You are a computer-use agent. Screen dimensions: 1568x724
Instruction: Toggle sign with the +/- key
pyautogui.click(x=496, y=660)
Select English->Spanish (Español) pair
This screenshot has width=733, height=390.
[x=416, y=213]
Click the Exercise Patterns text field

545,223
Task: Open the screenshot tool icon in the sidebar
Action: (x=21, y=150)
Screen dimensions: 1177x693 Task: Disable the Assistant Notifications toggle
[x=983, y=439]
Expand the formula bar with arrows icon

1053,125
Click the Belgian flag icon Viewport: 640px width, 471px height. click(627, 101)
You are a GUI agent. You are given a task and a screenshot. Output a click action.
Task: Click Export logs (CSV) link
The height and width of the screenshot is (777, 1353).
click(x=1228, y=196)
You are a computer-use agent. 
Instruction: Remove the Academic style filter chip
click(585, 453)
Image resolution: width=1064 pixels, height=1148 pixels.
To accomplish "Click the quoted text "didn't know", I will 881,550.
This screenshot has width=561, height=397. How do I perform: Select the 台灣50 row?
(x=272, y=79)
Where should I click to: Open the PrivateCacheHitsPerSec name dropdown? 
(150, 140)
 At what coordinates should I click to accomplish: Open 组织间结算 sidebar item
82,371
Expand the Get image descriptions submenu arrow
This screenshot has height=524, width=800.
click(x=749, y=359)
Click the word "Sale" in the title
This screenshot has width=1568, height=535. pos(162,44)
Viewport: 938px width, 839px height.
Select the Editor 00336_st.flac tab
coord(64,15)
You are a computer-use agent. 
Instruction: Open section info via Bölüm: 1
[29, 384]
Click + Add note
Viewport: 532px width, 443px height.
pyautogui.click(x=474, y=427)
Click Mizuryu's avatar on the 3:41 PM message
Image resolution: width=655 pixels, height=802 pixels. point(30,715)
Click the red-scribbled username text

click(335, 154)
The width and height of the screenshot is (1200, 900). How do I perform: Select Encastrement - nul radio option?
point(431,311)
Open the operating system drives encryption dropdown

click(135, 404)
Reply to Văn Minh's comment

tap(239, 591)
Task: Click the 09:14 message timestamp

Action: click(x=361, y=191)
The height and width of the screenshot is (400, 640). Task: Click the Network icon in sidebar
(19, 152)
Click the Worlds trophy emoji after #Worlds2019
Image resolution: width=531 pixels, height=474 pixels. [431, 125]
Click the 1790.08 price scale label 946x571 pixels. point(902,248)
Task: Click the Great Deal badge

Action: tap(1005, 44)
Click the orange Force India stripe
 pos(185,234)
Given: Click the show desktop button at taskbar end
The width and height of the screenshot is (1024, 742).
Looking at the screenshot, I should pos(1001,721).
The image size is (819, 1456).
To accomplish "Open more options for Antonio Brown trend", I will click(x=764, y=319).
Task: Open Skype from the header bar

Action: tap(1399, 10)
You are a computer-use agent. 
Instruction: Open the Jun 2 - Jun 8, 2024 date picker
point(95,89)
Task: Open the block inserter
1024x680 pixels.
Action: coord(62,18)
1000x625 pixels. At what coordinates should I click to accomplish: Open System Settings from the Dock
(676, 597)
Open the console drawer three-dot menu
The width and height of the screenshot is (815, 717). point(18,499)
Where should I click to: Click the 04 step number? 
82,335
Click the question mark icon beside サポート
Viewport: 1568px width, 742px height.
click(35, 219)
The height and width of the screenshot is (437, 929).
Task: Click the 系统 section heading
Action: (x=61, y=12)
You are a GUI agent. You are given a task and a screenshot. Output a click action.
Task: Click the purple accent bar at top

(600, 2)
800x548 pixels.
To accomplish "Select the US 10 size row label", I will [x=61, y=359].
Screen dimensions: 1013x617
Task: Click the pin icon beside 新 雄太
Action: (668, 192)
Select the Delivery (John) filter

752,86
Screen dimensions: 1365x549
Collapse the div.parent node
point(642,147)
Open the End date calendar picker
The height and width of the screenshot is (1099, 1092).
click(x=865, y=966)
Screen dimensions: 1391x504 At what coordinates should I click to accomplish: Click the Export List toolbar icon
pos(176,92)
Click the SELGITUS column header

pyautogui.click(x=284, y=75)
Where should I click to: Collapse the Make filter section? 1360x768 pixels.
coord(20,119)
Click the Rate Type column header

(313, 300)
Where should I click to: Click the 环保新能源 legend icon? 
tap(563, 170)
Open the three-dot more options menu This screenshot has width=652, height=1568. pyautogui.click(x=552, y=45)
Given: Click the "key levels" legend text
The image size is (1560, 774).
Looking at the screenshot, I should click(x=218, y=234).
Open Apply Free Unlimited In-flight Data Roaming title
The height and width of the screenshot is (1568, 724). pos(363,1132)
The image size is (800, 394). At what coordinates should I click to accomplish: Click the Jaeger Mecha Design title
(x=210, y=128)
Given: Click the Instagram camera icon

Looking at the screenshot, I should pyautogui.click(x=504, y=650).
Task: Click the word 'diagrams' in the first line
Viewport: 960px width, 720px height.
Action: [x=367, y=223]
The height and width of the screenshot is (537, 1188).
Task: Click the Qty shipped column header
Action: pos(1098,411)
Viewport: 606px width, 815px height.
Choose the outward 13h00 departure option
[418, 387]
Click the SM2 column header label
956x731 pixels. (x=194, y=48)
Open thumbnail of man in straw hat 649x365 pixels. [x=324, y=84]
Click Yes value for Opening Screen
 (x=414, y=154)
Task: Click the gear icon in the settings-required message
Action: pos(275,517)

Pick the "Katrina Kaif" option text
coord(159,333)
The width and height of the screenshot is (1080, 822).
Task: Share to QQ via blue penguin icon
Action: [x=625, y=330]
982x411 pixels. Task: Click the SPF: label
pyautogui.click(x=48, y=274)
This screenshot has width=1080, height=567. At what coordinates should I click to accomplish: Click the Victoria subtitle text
● ● ● ● ● ● ●
§ **GOAL OF THE EXERCISE**
Please write out the records from above, keeping every line exact.

§ **SOLUTION BELOW**
You are a computer-use agent. Screen dimensions: 1568x724
Instruction: Toggle sign with the +/- key
pyautogui.click(x=496, y=660)
Select English->Spanish (Español) pair
This screenshot has width=733, height=390.
[x=416, y=213]
Click the Exercise Patterns text field

545,223
Task: Open the screenshot tool icon in the sidebar
Action: (x=21, y=150)
Screen dimensions: 1177x693 Task: Disable the Assistant Notifications toggle
[x=983, y=439]
Expand the formula bar with arrows icon

1053,125
Click the Belgian flag icon Viewport: 640px width, 471px height. click(627, 101)
You are a GUI agent. You are given a task and a screenshot. Output a click action.
Task: Click Export logs (CSV) link
The height and width of the screenshot is (777, 1353).
click(x=1228, y=196)
You are a computer-use agent. 
Instruction: Remove the Academic style filter chip
click(585, 453)
Image resolution: width=1064 pixels, height=1148 pixels.
To accomplish "Click the quoted text "didn't know", I will 881,550.
This screenshot has width=561, height=397. How do I perform: Select the 台灣50 row?
(x=272, y=79)
Where should I click to: Open the PrivateCacheHitsPerSec name dropdown? 
(150, 140)
 At what coordinates should I click to accomplish: Open 组织间结算 sidebar item
82,371
Expand the Get image descriptions submenu arrow
This screenshot has height=524, width=800.
click(x=749, y=359)
Click the word "Sale" in the title
This screenshot has width=1568, height=535. pos(162,44)
Viewport: 938px width, 839px height.
Select the Editor 00336_st.flac tab
coord(64,15)
You are a computer-use agent. 
Instruction: Open section info via Bölüm: 1
[29, 384]
Click + Add note
Viewport: 532px width, 443px height.
pyautogui.click(x=474, y=427)
Click Mizuryu's avatar on the 3:41 PM message
Image resolution: width=655 pixels, height=802 pixels. point(30,715)
Click the red-scribbled username text

click(335, 154)
The width and height of the screenshot is (1200, 900). How do I perform: Select Encastrement - nul radio option?
point(431,311)
Open the operating system drives encryption dropdown

click(135, 404)
Reply to Văn Minh's comment

tap(239, 591)
Task: Click the 09:14 message timestamp

Action: click(x=361, y=191)
The height and width of the screenshot is (400, 640). Task: Click the Network icon in sidebar
(19, 152)
Click the Worlds trophy emoji after #Worlds2019
Image resolution: width=531 pixels, height=474 pixels. [431, 125]
Click the 1790.08 price scale label 946x571 pixels. point(902,248)
Task: Click the Great Deal badge

Action: tap(1005, 44)
Click the orange Force India stripe
 pos(185,234)
Given: Click the show desktop button at taskbar end
The width and height of the screenshot is (1024, 742).
Looking at the screenshot, I should pos(1001,721).
The image size is (819, 1456).
To accomplish "Open more options for Antonio Brown trend", I will click(x=764, y=319).
Task: Open Skype from the header bar

Action: tap(1399, 10)
You are a computer-use agent. 
Instruction: Open the Jun 2 - Jun 8, 2024 date picker
point(95,89)
Task: Open the block inserter
1024x680 pixels.
Action: coord(62,18)
1000x625 pixels. At what coordinates should I click to accomplish: Open System Settings from the Dock
(676, 597)
Open the console drawer three-dot menu
The width and height of the screenshot is (815, 717). point(18,499)
Where should I click to: Click the 04 step number? 
82,335
Click the question mark icon beside サポート
Viewport: 1568px width, 742px height.
click(35, 219)
The height and width of the screenshot is (437, 929).
Task: Click the 系统 section heading
Action: (x=61, y=12)
You are a GUI agent. You are given a task and a screenshot. Output a click action.
Task: Click the purple accent bar at top

(600, 2)
800x548 pixels.
To accomplish "Select the US 10 size row label", I will [x=61, y=359].
Screen dimensions: 1013x617
Task: Click the pin icon beside 新 雄太
Action: (668, 192)
Select the Delivery (John) filter

752,86
Screen dimensions: 1365x549
Collapse the div.parent node
point(642,147)
Open the End date calendar picker
The height and width of the screenshot is (1099, 1092).
click(x=865, y=966)
Screen dimensions: 1391x504 At what coordinates should I click to accomplish: Click the Export List toolbar icon
pos(176,92)
Click the SELGITUS column header

pyautogui.click(x=284, y=75)
Where should I click to: Collapse the Make filter section? 1360x768 pixels.
coord(20,119)
Click the Rate Type column header

(313, 300)
Where should I click to: Click the 环保新能源 legend icon? 
tap(563, 170)
Open the three-dot more options menu This screenshot has width=652, height=1568. pyautogui.click(x=552, y=45)
Given: Click the "key levels" legend text
The image size is (1560, 774).
Looking at the screenshot, I should click(x=218, y=234).
Open Apply Free Unlimited In-flight Data Roaming title
The height and width of the screenshot is (1568, 724). pos(363,1132)
The image size is (800, 394). At what coordinates should I click to accomplish: Click the Jaeger Mecha Design title
(x=210, y=128)
Given: Click the Instagram camera icon

Looking at the screenshot, I should pyautogui.click(x=504, y=650).
Task: Click the word 'diagrams' in the first line
Viewport: 960px width, 720px height.
Action: [x=367, y=223]
The height and width of the screenshot is (537, 1188).
Task: Click the Qty shipped column header
Action: pos(1098,411)
Viewport: 606px width, 815px height.
Choose the outward 13h00 departure option
[418, 387]
Click the SM2 column header label
956x731 pixels. (x=194, y=48)
Open thumbnail of man in straw hat 649x365 pixels. [x=324, y=84]
Click Yes value for Opening Screen
 (x=414, y=154)
Task: Click the gear icon in the settings-required message
Action: pos(275,517)

Pick the "Katrina Kaif" option text
coord(159,333)
The width and height of the screenshot is (1080, 822).
Task: Share to QQ via blue penguin icon
Action: [x=625, y=330]
982x411 pixels. Task: Click the SPF: label
pyautogui.click(x=48, y=274)
This screenshot has width=1080, height=567. At what coordinates should I click to accomplish: Click the Victoria subtitle text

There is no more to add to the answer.